# WORK REQUEST
Pictures excluded, please transcribe exactly the lines from the one with "Open Josh Barnett's post three-dot menu" through the end of the records below, and nothing more.

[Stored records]

^^^^^^^^

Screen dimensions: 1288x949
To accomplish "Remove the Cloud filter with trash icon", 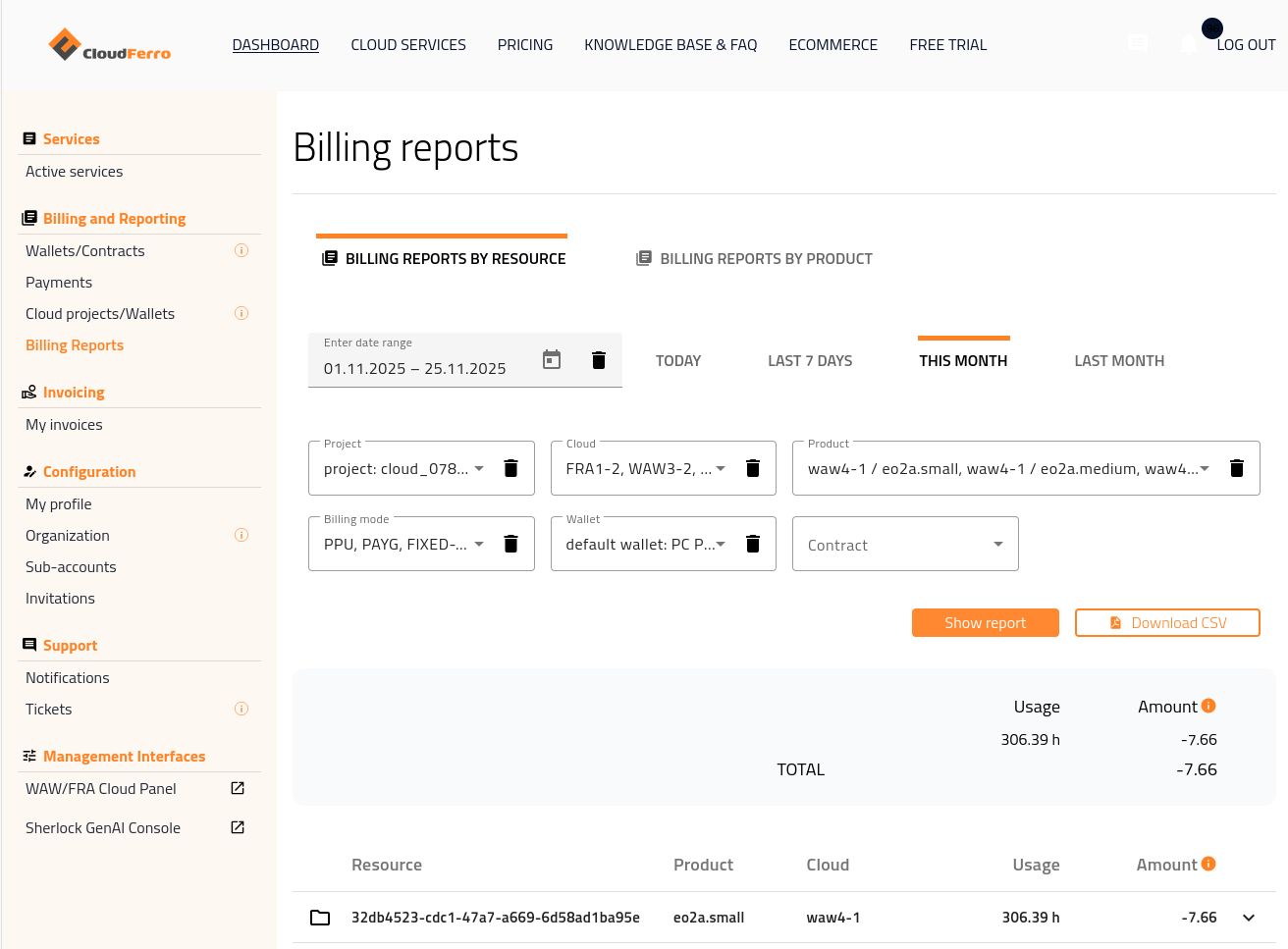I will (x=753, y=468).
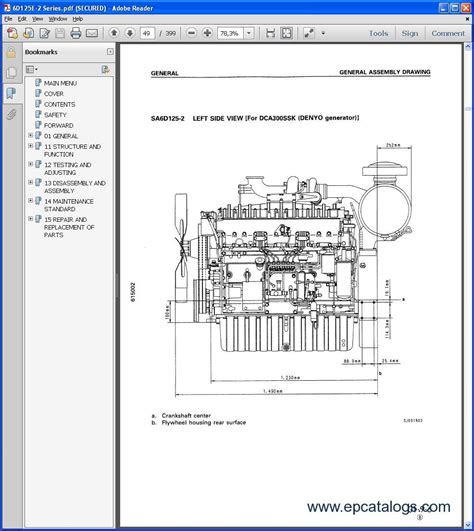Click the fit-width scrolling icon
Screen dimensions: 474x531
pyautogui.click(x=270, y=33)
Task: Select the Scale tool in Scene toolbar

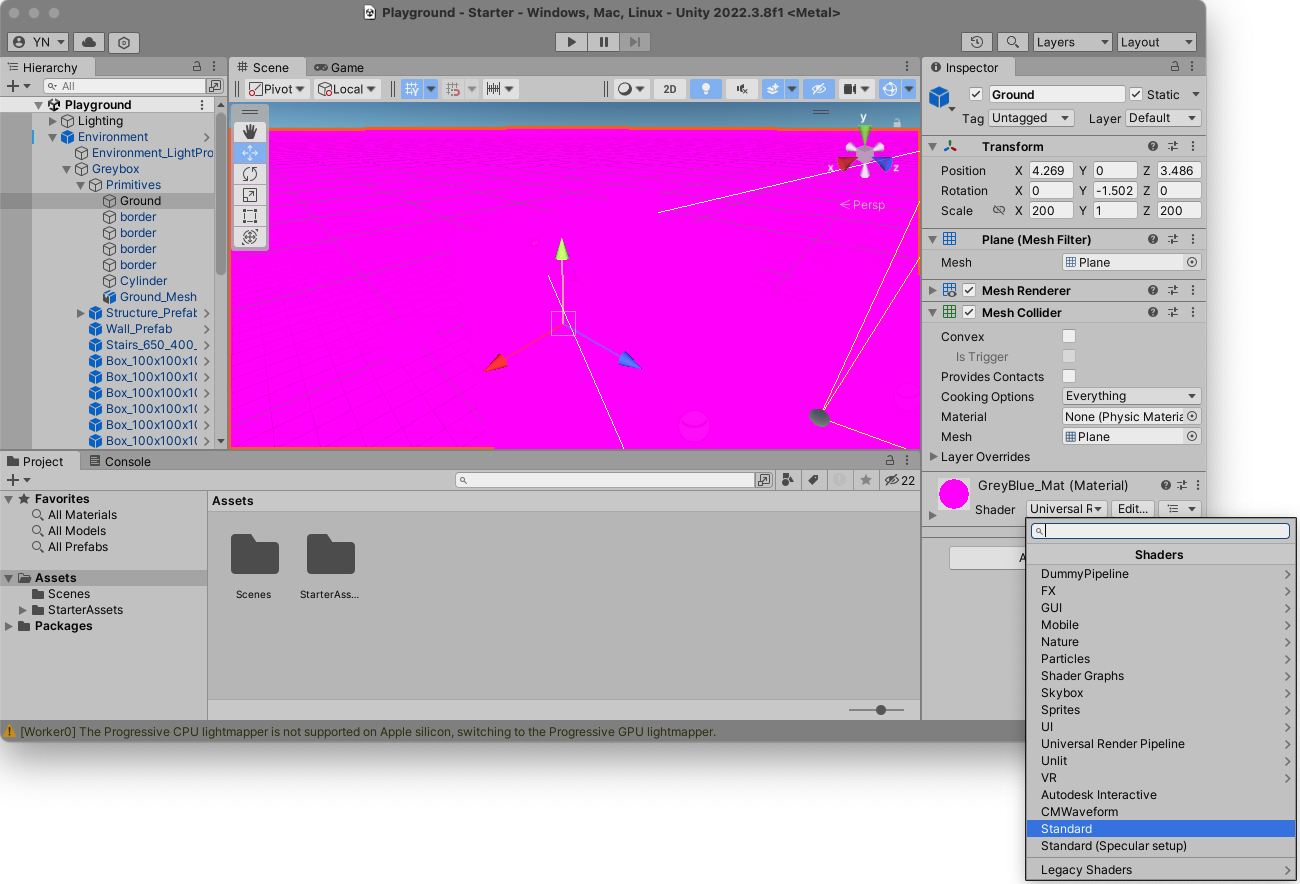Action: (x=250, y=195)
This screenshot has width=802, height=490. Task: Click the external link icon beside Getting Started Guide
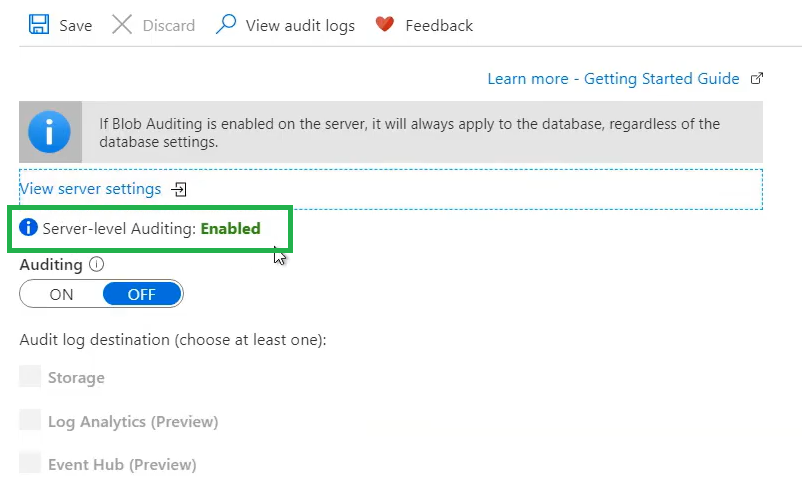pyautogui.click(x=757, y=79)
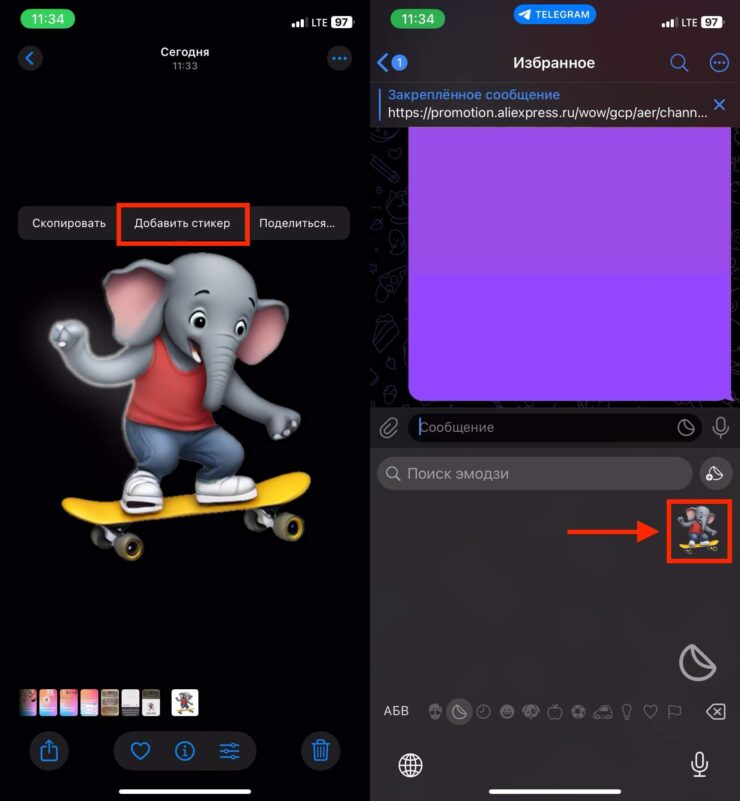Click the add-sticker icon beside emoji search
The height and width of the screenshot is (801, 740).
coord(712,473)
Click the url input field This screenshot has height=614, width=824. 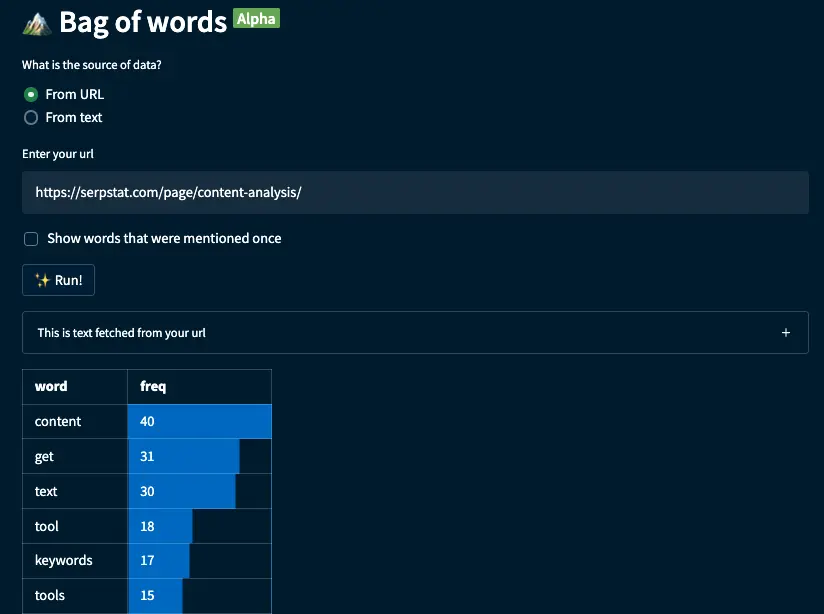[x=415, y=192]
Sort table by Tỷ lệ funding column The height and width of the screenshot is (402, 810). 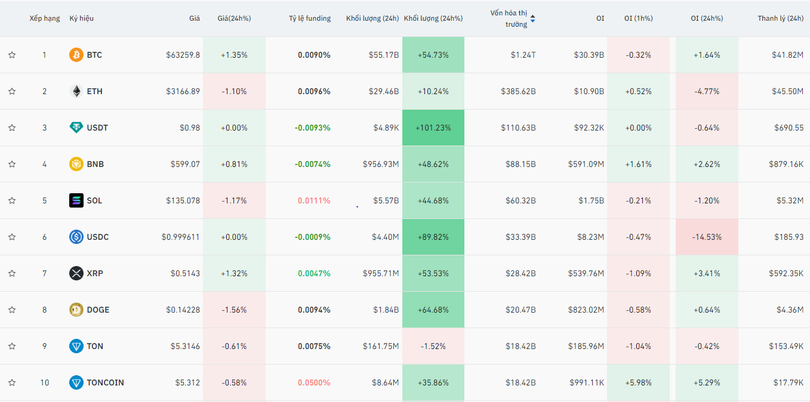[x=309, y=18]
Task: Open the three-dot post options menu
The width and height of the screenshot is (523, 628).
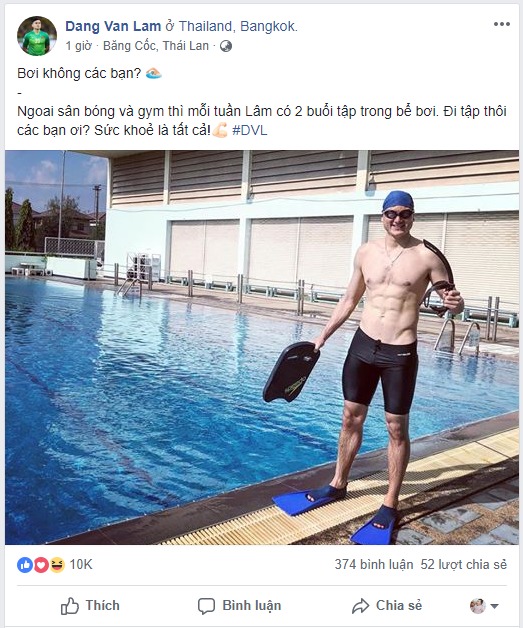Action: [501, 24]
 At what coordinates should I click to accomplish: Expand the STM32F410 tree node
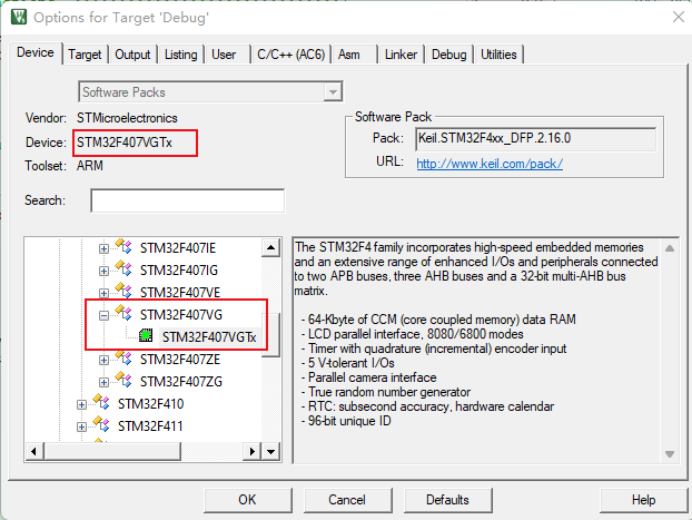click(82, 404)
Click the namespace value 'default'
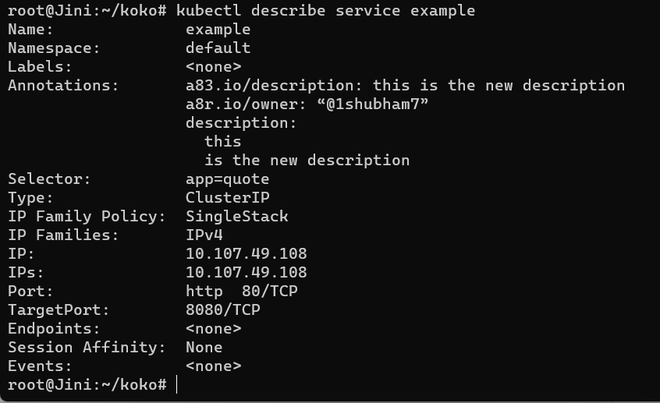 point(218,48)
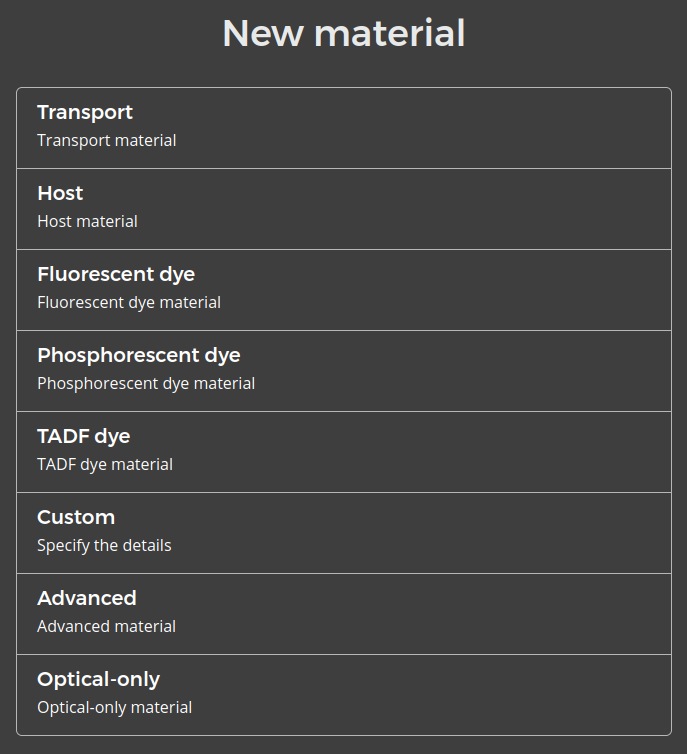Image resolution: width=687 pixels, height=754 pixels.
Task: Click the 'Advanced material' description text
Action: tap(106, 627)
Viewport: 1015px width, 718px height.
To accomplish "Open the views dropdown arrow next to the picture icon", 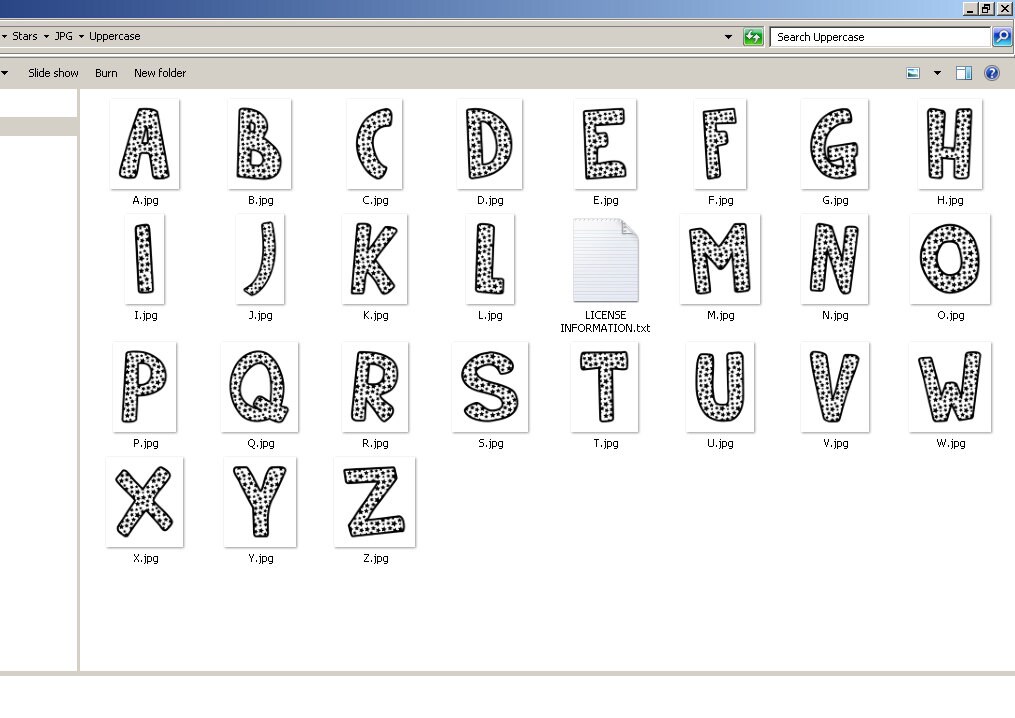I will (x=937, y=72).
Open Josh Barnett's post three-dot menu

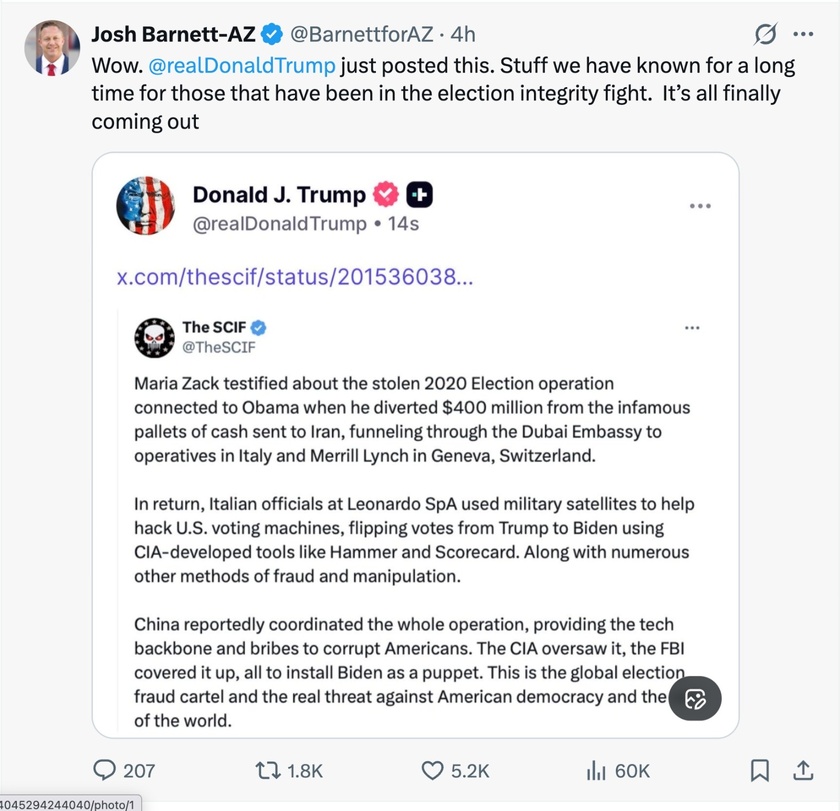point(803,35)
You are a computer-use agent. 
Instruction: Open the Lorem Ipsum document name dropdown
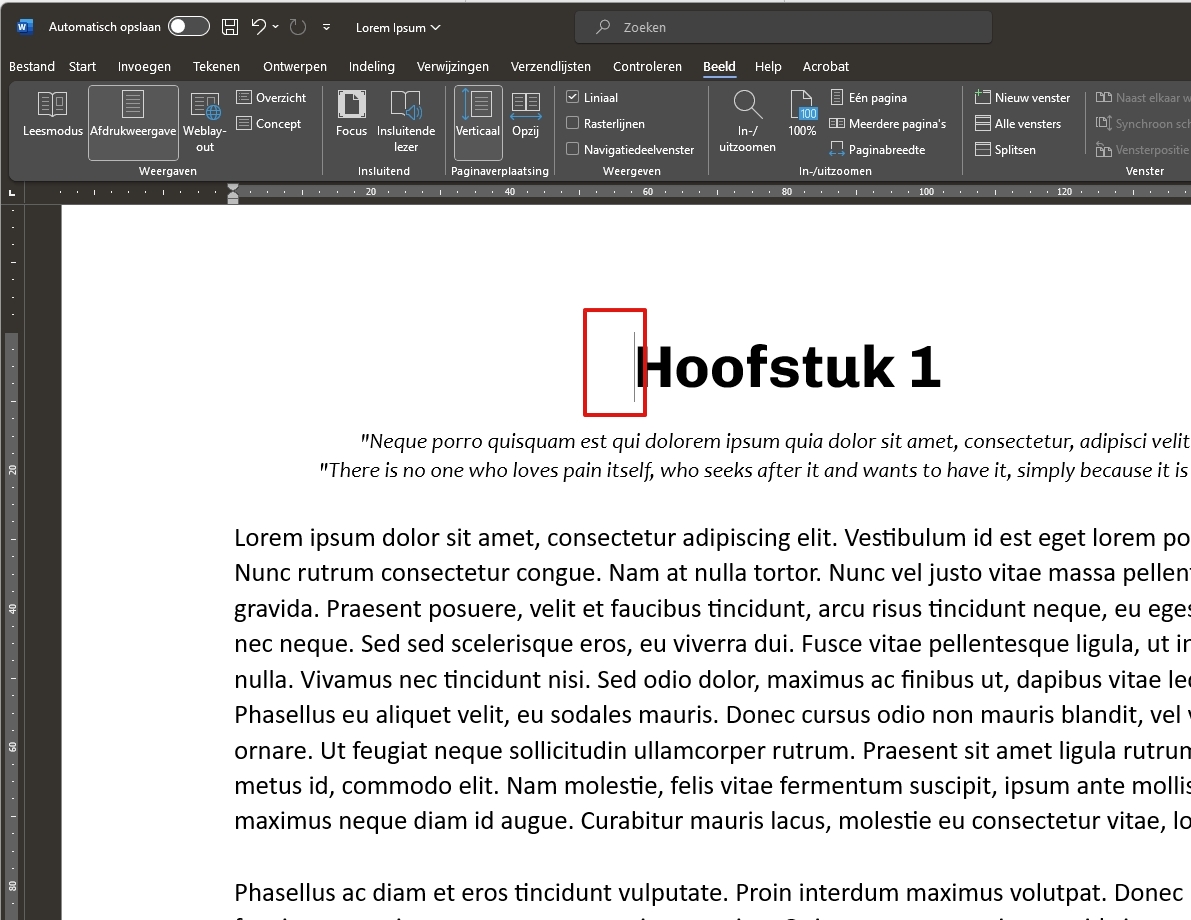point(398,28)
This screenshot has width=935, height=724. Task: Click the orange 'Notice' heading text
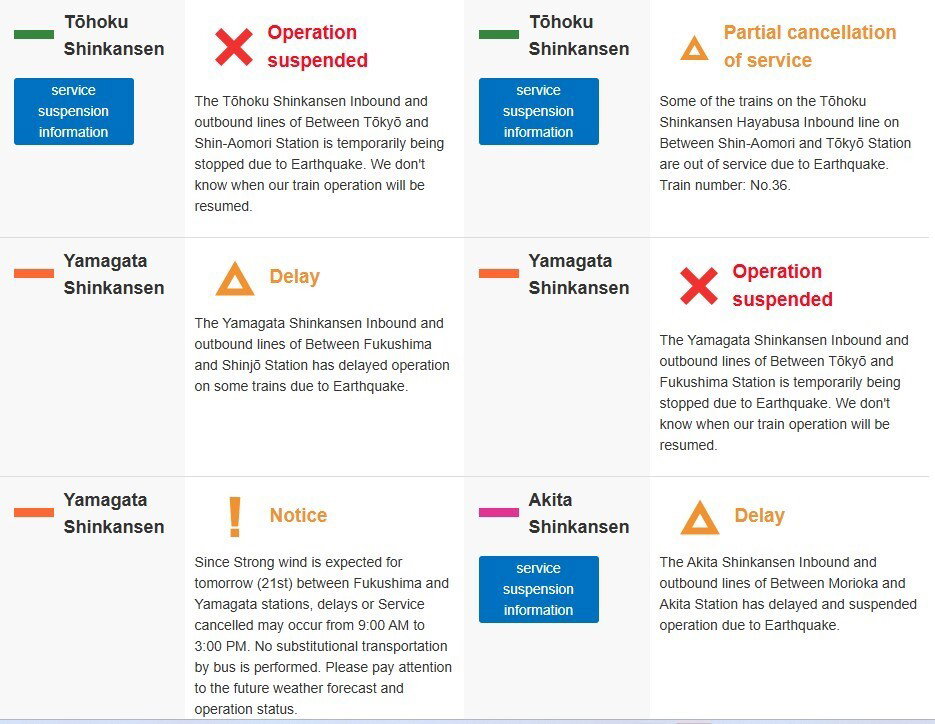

^^^^^^^^

# ANSWER SECTION
Open Josh Barnett's post three-dot menu

point(803,35)
You are a computer-use agent. 
Instruction: Open the Lorem Ipsum document name dropdown
point(398,28)
This screenshot has width=935, height=724. Task: Click the orange 'Notice' heading text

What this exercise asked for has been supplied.